If you love to cook, you've come to the right place! Every recipe you'll find here has been made by one of us in our home kitchen. Each one is good enough to share with our friends.

Friday, January 6, 2012

Marvelous Shells 'n' Cheese

This came from a Taste of Home casseroles booklet (the kind you find at the check out at the store). I wasn't entirely sure about the cottage cheese in it, but I thought the Velveeta would make it quick. Well, it took much longer than I anticipated to melt the Velveeta, and the cottage cheese is not noticeable at all, at least not by flavor, in the dish. So, even though it wasn't what I anticipated, it was very tasty and very, very cheesy. Definitely one I'll make again. And it's a handy way to use up any Velveeta you have in the fridge from another recipe.

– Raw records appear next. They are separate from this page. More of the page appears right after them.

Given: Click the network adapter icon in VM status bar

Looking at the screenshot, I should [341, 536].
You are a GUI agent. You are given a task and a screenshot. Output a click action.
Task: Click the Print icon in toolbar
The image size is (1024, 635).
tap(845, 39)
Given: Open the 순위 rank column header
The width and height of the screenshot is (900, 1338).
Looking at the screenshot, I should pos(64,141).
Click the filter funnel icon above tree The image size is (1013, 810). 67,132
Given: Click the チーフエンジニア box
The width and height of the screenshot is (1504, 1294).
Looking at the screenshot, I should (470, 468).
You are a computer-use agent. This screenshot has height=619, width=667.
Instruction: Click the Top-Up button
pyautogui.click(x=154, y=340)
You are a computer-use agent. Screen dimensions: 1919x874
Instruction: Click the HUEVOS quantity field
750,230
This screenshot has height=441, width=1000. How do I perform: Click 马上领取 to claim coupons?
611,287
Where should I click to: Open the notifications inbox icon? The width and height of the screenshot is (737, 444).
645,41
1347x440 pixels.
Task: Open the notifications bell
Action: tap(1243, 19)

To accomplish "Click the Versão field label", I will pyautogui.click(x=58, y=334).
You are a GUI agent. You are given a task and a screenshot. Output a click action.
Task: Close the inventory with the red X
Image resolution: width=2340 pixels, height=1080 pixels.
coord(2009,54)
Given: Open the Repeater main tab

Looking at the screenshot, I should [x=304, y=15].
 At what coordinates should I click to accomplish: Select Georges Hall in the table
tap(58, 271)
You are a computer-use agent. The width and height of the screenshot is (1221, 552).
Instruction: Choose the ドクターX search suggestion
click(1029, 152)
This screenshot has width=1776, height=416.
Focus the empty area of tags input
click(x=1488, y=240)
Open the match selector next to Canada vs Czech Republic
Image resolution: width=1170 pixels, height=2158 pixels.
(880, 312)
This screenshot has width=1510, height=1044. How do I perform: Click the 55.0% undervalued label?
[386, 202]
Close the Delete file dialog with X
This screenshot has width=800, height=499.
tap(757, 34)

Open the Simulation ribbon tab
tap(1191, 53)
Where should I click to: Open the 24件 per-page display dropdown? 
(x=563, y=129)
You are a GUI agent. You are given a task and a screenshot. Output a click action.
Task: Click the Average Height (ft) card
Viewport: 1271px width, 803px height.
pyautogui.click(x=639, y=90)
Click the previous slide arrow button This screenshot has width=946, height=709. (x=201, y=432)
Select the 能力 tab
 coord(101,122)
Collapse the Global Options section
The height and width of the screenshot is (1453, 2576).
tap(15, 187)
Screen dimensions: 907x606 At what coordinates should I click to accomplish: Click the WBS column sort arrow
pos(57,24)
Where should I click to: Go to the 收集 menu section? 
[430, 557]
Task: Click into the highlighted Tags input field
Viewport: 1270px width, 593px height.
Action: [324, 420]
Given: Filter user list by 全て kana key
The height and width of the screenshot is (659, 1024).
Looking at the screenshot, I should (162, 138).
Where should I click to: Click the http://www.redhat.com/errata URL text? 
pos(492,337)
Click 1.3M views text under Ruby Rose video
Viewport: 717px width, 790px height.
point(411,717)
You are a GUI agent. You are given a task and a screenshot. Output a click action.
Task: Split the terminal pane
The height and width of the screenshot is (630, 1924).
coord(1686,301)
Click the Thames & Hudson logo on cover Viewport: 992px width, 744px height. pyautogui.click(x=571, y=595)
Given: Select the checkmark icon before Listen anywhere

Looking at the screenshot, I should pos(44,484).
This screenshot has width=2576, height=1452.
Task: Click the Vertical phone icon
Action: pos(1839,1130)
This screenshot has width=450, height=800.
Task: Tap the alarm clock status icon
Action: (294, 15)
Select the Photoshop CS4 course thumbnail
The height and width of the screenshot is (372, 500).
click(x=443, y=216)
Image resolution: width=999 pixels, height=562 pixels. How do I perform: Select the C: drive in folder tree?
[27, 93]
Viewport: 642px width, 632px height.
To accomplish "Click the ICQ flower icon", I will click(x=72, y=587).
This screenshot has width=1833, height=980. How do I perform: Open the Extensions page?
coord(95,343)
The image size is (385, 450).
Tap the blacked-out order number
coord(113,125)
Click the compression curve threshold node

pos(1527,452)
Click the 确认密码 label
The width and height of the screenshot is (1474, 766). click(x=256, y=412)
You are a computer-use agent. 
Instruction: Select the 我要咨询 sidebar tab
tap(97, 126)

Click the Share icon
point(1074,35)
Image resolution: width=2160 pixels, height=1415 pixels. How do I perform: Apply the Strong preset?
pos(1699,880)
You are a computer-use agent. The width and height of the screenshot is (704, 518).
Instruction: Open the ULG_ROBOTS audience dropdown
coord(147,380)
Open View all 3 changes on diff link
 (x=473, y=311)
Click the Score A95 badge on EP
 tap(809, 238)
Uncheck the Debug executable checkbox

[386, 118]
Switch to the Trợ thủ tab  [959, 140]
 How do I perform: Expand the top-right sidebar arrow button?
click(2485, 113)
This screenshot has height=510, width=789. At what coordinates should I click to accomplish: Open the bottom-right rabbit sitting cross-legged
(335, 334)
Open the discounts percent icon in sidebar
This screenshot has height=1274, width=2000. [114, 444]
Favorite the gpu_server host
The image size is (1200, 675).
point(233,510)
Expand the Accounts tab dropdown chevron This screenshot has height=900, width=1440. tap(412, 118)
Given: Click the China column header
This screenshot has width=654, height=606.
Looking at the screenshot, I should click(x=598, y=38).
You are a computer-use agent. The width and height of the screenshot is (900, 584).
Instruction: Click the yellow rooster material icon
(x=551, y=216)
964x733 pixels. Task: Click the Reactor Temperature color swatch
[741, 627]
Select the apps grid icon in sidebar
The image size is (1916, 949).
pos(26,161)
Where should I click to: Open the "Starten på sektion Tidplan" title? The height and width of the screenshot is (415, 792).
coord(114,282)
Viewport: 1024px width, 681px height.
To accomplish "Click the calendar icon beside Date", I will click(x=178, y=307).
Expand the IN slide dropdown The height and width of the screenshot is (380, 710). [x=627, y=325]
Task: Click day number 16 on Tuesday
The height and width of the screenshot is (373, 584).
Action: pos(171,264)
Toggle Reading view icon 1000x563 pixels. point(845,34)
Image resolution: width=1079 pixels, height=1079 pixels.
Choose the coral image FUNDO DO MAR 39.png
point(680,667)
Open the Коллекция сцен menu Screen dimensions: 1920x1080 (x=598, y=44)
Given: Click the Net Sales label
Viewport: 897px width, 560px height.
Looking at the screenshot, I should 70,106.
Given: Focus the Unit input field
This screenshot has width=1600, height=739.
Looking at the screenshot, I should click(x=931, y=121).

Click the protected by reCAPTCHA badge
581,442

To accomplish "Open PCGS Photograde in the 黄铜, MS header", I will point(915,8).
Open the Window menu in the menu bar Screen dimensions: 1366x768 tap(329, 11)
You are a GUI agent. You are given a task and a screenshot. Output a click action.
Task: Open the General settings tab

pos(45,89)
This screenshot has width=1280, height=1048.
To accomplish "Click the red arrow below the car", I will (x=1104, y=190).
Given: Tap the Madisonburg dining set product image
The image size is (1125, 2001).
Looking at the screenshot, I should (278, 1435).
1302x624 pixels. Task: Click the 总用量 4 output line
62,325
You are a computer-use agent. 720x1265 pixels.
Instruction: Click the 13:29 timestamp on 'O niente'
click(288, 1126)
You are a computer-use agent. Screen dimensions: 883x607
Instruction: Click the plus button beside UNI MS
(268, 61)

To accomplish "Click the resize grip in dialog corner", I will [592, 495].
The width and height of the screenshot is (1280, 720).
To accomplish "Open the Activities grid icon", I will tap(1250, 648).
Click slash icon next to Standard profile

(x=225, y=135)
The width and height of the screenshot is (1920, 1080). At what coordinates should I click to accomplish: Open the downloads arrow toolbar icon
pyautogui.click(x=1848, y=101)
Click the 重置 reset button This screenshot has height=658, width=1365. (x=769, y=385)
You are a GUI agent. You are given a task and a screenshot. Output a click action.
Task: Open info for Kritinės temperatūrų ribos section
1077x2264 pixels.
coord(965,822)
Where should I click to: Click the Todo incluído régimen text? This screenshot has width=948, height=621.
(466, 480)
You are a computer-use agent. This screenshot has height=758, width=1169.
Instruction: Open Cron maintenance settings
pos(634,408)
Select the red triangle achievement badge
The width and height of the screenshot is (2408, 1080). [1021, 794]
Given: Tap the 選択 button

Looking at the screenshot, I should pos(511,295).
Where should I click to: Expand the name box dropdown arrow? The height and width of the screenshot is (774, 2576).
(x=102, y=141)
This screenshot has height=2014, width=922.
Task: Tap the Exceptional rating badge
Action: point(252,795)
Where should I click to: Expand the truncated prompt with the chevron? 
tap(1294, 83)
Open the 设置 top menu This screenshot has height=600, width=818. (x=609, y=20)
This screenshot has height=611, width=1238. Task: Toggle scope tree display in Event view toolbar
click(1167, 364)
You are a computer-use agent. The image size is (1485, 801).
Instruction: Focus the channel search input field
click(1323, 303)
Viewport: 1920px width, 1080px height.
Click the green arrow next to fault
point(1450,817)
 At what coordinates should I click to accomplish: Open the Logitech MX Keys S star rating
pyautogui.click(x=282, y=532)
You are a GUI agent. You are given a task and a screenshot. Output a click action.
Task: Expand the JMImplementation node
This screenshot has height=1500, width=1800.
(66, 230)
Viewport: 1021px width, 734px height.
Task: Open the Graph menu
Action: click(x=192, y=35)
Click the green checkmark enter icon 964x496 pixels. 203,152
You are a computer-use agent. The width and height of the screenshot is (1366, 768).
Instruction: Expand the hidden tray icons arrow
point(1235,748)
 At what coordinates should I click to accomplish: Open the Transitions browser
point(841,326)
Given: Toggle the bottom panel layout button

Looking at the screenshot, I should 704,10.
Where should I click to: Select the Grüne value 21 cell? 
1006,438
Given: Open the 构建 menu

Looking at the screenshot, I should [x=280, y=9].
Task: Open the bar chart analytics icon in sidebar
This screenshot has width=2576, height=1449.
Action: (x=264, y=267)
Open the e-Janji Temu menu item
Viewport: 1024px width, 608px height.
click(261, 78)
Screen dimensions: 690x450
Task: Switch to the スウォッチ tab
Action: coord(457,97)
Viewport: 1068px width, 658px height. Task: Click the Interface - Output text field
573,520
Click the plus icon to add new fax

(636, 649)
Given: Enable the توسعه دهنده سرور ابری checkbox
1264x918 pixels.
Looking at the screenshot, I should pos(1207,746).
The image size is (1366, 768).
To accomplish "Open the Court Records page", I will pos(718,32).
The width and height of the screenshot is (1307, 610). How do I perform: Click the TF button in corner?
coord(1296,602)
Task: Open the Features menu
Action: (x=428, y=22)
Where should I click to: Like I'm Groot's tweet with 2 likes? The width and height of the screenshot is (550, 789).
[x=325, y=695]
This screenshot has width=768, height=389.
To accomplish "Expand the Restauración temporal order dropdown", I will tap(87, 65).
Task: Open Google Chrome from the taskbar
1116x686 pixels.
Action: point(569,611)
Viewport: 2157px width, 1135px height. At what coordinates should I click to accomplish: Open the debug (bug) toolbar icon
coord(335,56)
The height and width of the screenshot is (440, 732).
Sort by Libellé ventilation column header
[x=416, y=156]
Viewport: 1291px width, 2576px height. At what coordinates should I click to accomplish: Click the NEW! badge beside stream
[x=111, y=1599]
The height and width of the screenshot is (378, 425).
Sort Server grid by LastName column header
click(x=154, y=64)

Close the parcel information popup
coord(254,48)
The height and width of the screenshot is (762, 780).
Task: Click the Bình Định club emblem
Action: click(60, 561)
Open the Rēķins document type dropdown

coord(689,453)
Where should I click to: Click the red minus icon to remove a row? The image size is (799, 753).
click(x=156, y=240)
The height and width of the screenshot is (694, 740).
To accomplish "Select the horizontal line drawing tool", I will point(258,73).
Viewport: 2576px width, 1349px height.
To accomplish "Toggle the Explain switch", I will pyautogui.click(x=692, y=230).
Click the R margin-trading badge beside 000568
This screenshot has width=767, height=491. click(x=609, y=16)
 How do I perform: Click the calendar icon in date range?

1 package (16 oz) medium pasta shells
1 package (8 oz) process cheese (Velveeta), cubed
1/2 cup 2% milk
2 cups (16 0z) 2% cottage cheese
1 can (10 3/4 oz) condensed cream of onion soup, undiluted
3 cups (12 oz) shredded Mexican cheese blend
2/3 cup dry bread crumbs
1/4 cup butter, melted

Cook pasta according to package directions. Meanwhile, in a large saucepan, combine process cheese and milk; cook and stir over low heat until melted. Remove from heat. Stir in cottage cheese and soup.
Drain pasta and add to cheese sauce; stir until coated. Transfer to a greased 13x9 inch baking dish. Sprinkle with Mexican cheese blend. Toss bread crumbs with butter; sprinkle over the top.
Bake, uncovered, at 350* for 30-35 minutes or until heated through.